Laundry is hung to dry above an Italian street.

Image via Wikipedia

I have always used the task of doing laundry as the place and space in which I think about and work out issues that concern me.

I might fret about my kids or about my (then) husband, or map out a plan for one of my many (semi) successful businesses.

Laundry is a chore many people dread, but I look forward to it. Now that I work at a laundromat and one of my tasks is washing and folding laundry, I have a lot of time on my hands to think.

One thing that occurred to me is that I really do not want to be in a serious relationship, right now.

Despite moaning a few weeks ago about not having a sex life. I realized that the longer I go without it, the less I miss it. I don’t have anyone around me reminding me of that fact, so there is no pressure in my life to “put out” at this time and I’m not looking to “get any” either.

I used to be part of an interracial dating group (black women who endorse the dating of men outside the black community) but there was far too much focus on marriage. I’m down with supporting women who want that, but I’m not down with the idea of marriage myself. Getting bombarded with that message day in and day out was making me agitated, so I disconnected from that group.

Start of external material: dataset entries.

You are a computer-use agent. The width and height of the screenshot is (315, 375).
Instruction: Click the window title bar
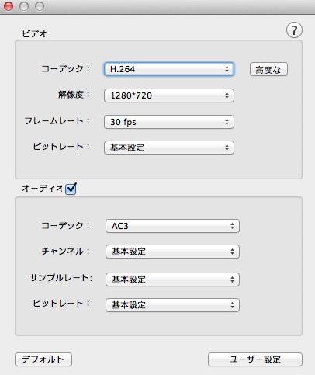click(x=178, y=6)
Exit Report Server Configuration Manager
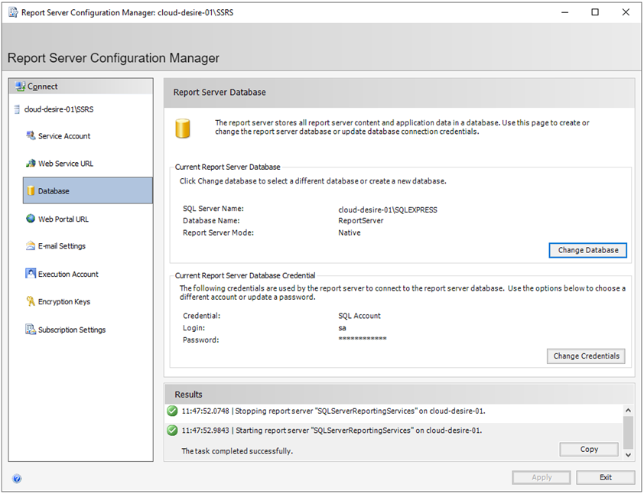The image size is (644, 494). (605, 477)
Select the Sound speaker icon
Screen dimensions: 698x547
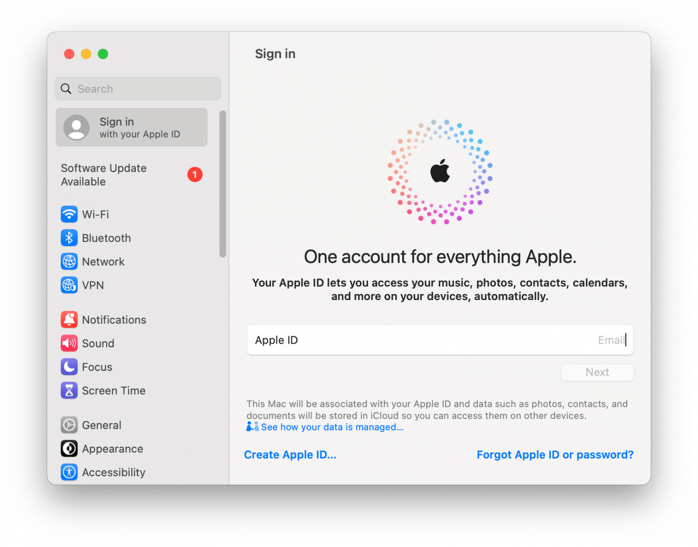[69, 343]
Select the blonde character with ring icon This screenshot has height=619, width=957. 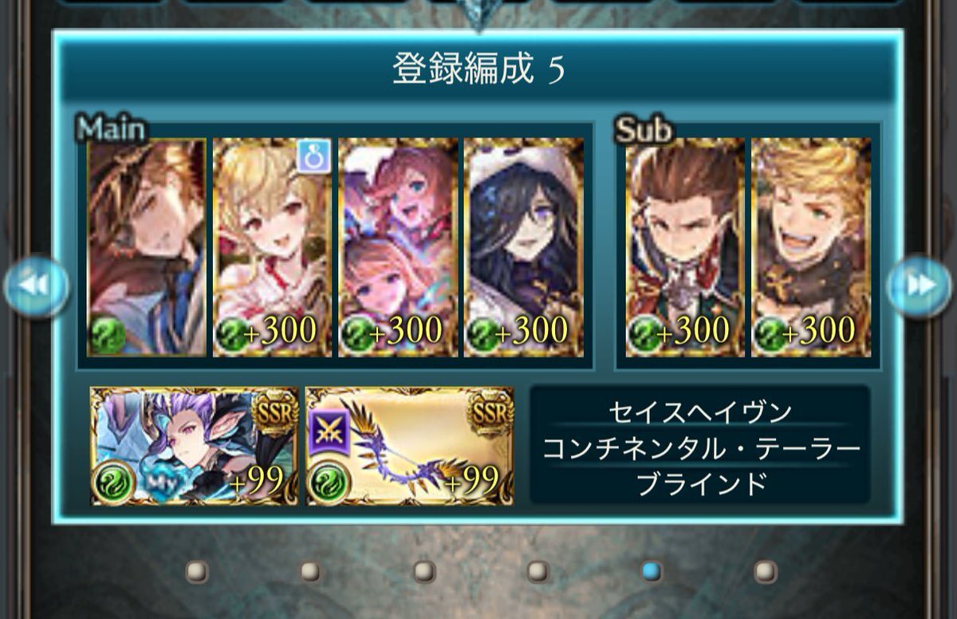[272, 247]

I have zero intention of ever getting married, again. I learned my lesson well, the first time. In my thinking time I realized that I really don’t care whether other people can appreciate my thinking on the matter or not (many will encourage me not to let my bad marital experience discourage me from trying it again). The way I see it, dating is a cheap way of finding out if a person is right for you. Marriage is a very expensive way to find out that a person is all wrong for you. The main reason many people marry is for religious reasons. Since I am not religious, marriage is not a personal imperative and since I don’t wish to go through the financial turmoil of another divorce, marriage is off the table (unless it’s for insurance purposes; can’t get health insurance unless married and even THAT is a stretch). But, I am still very open to finding a long-term dating companion who sees the marriage question in the same light as I do.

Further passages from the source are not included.